Ведь той июньской ночью я услышал ее исповедь.
Не так давно в скайпе нашло меня короткое послание, которое заканчивалось словами: «Как приятно иногда ошибиться в человеке – я имею в виду того „сумасшедшего“ (прошу прощения!) артиста, до сих пор не могу вспомнить его фамилию. Мо… Му… Ма… Мы… Оказывается, он и вправду стал знаменитым.
P. S. Фильм „9 1/2 недель“ смотрела не один раз. Спасибо. Отвечать не надо. Галка».
Ленинград, август 1990 – Санкт-Петербург, октябрь 2014
Вся эта каша заварилась из-за «Русской рулетки», ну той виниловой пластинки группы «Эксепт», которую мне раскокали люберы в электричке. Меня не избили, но, как и положено в таких случаях, «сняли скальп» и хладнокровно, на глазах у всех пассажиров, раздели, после чего я перестал быть счастливым обладателем уматно-проклепанной кожаной куртки с мертвой головой на спине.
Но обо всем по порядку.
В тот день я мотался «на толпу» обменять пару пластов. Пожалуй, в нашем бункере я – единственный, кто сечет во всем этом чертовом металле. Я да еще, наверное, Пэт. Мы с ним когда-то учились в одной спецшколе. Разумеется, английской. Но потом нас оттуда турнули. За успеваемость. Вернее сказать, за неуспеваемость. Сначала Пэта, а потом и меня. В бункере мы появились одновременно и с первого дня поняли, что кому-то из двоих рано или поздно придется уйти.
Если говорить начистоту, то два года назад я не был металлистом и числился в рядах футбольных фанатов. Таких, как я, в городе был целый легион. Нам ничего не стоило сорваться за своей командой в другой город. Если наши кумиры продували, мы их наказывали – окружали автобус и заставляли идти в гостиницу пешком. Пусть знают – бороться за свой клуб надо до конца!
Нас боялись. Проигранные матчи заканчивались драками, битыми стеклами и перевернутыми трамваями. Так мы брали реванш за поражение. Но вскоре все полетело к чертям. Нас разогнали. Тридцать третий сектор опустел, а мы целыми днями сидели на грязных заброшенных задворках, без конца смолили сигареты и пожирали друг друга пустыми невидящими глазами. Было чертовски тошно. Самых старших из нас вскоре забрили в армию, другие, что были помладше первых, но старше нас, куда-то сгинули сами. Что касается нас – нам было на все плевать.

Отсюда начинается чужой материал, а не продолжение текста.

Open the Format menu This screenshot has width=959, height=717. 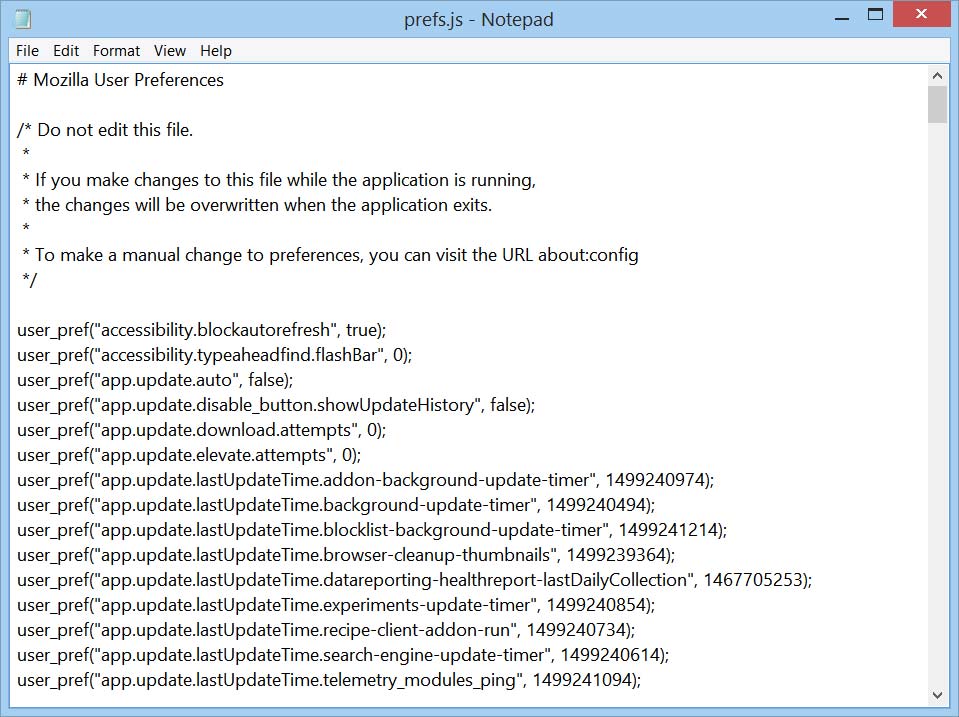coord(117,51)
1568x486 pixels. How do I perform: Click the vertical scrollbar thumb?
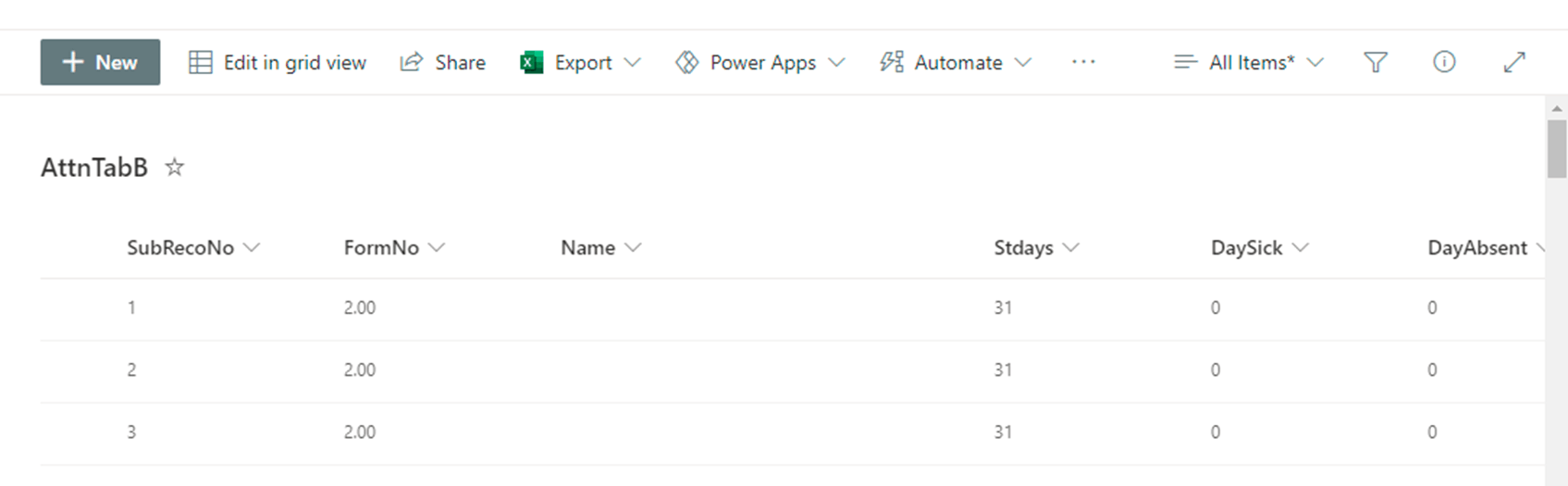tap(1557, 148)
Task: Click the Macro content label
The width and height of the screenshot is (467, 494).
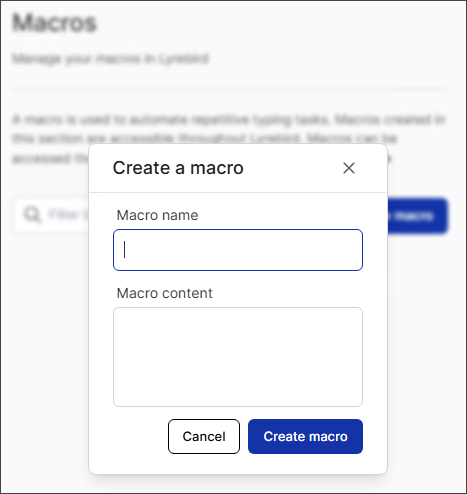Action: [164, 293]
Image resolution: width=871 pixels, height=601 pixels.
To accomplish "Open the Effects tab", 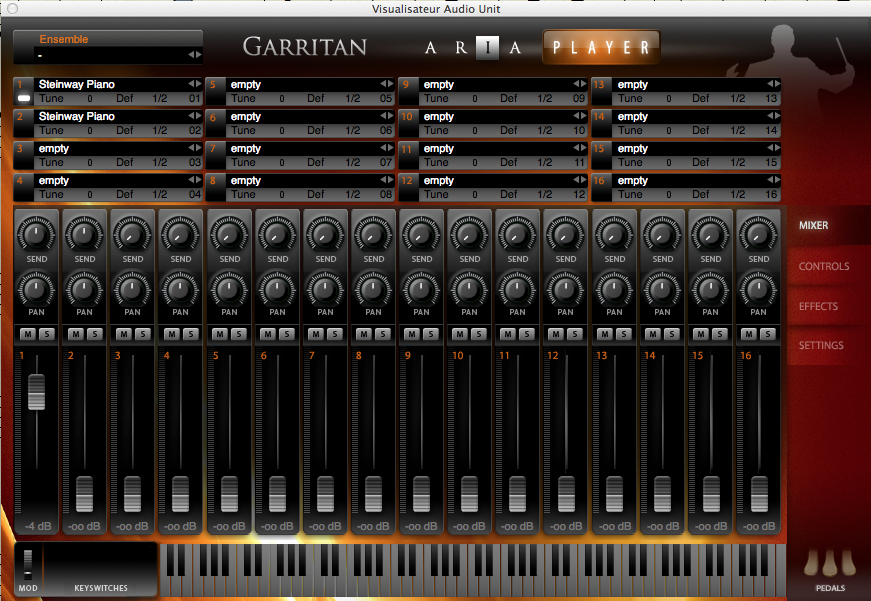I will tap(819, 306).

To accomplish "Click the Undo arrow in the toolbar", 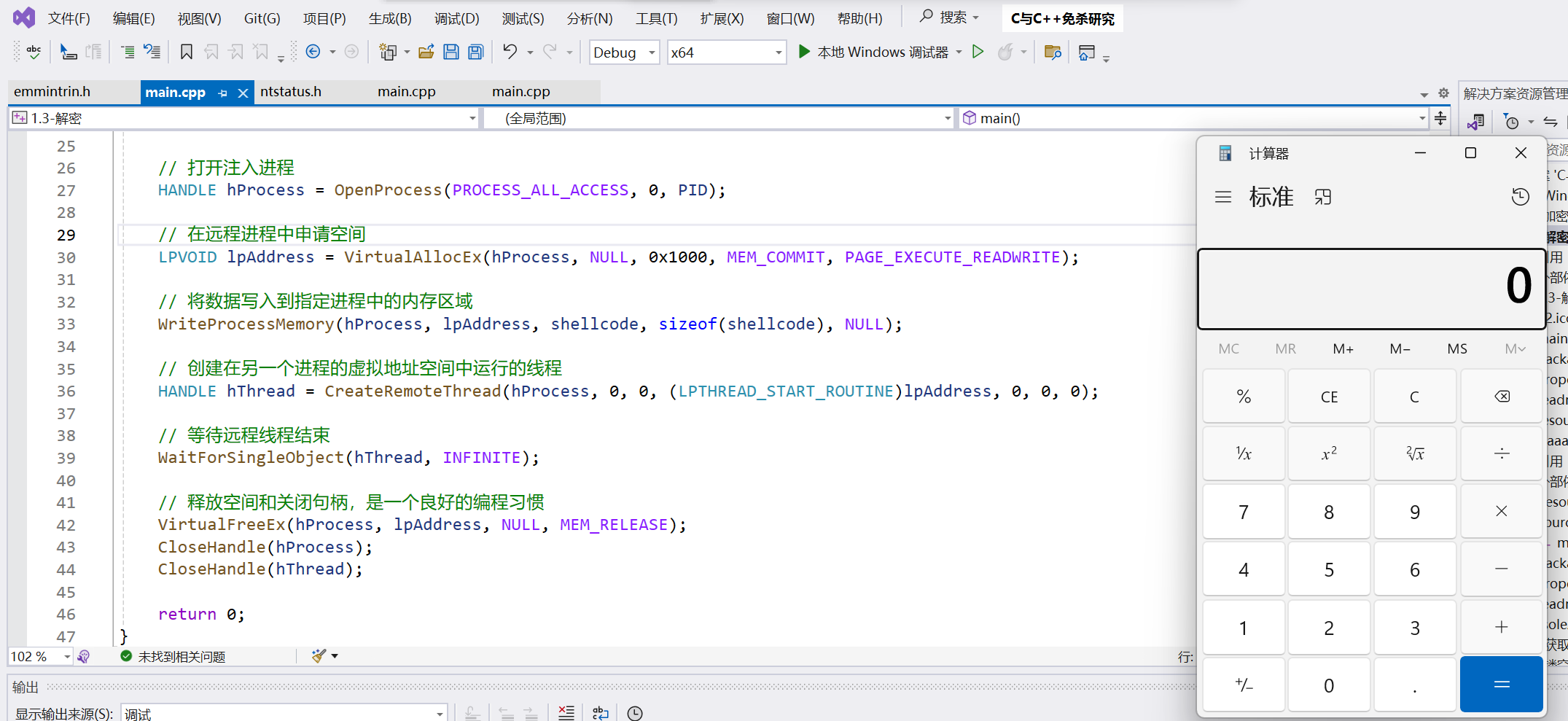I will (x=510, y=52).
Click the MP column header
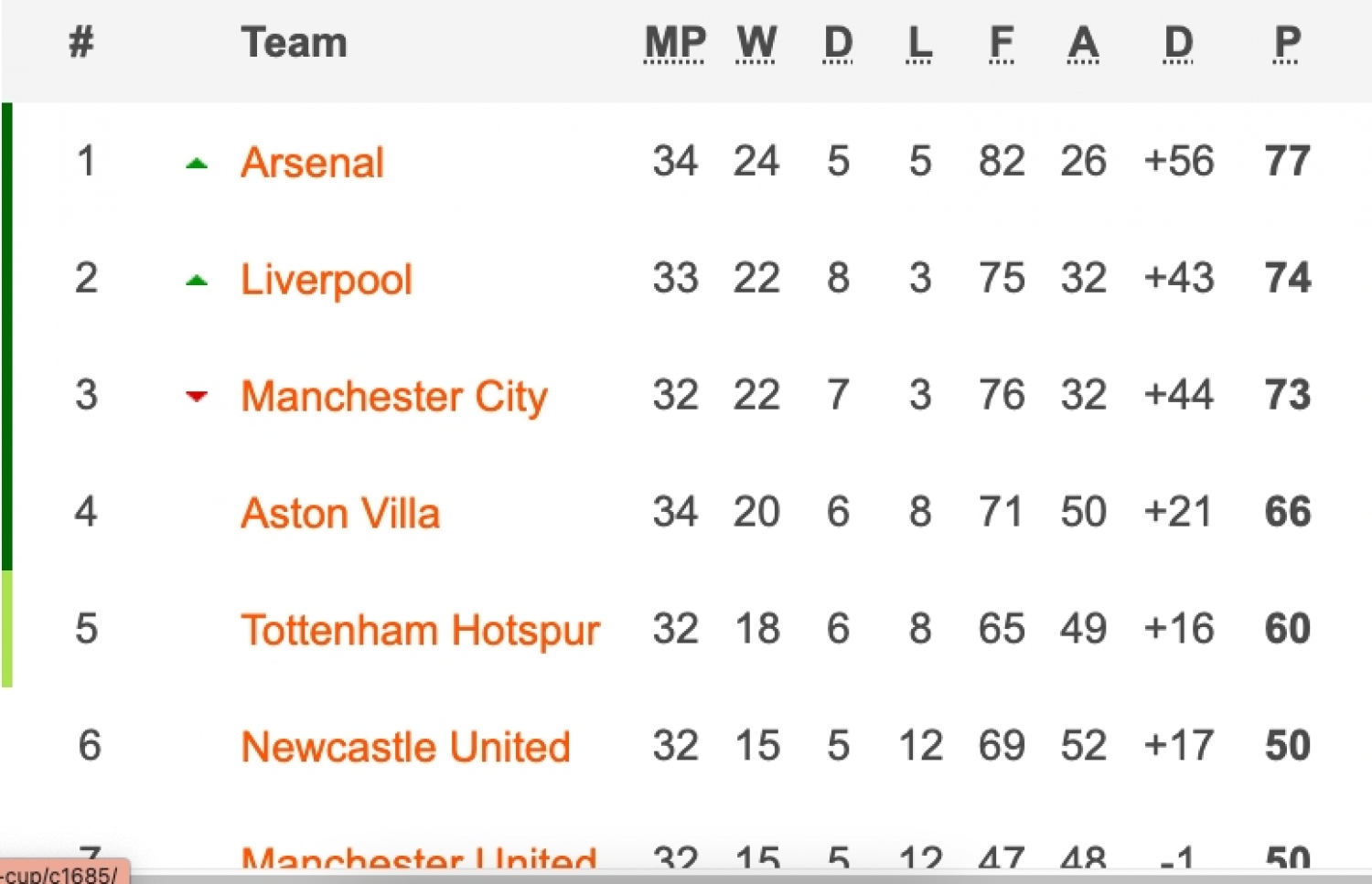Viewport: 1372px width, 884px height. pyautogui.click(x=675, y=43)
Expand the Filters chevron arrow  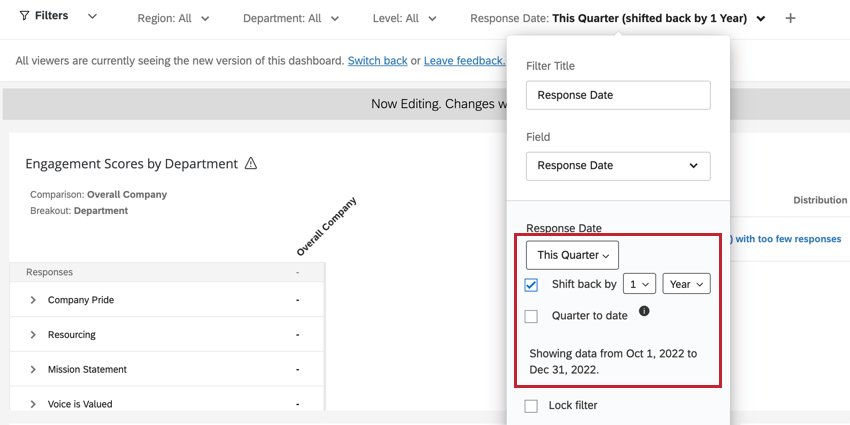(92, 17)
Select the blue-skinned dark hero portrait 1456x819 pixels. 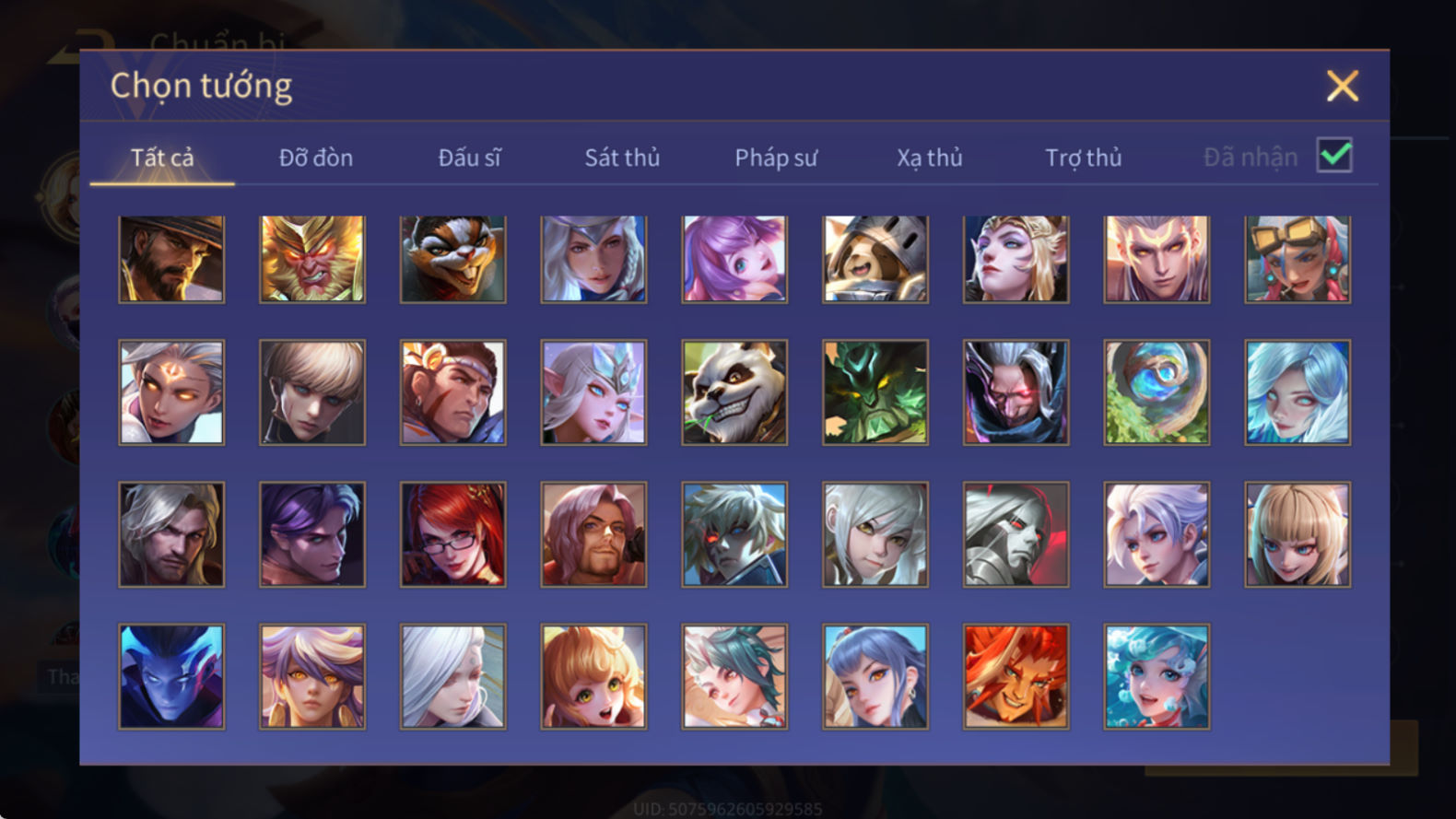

Наконец, как говорится, в один прекрасный день, а точнее сказать, в одну прекрасную ночь Сева Новгородцев возвестил по Би-би-си о пришествии на нашу землю первых металлистов – с головы до ног закованных в железо, затянутых в кожу и до одури слушающих невообразимо истерическую музыку под названием «металлический рок». Наш час пробил! Нам запретили быть футбольными фанатами, и мы стали металлистами. Мы должны были кем-нибудь стать, и мы ими стали – крутыми железными парнями!
На стенах домов вместо хорошо знакомой «зенитовской» стрелки или «спартаковского» ромбика стали появляться таинственные для непосвященных обывателей латинские буквы – HMR. Мы перестали бывать на стадионах. И вместо этого от нечего делать ходили на концерты Иосифа Кобзона, скандируя там всей галеркой:
– Хей-ви-метл! Хей-ви-метл!
Обычно после двух песен Кобзон не выдерживал, уходил со сцены и больше уже не возвращался! Днем мы тусовались в «трубе», а вечерами бились насмерть в парках с брейкерами и люберами.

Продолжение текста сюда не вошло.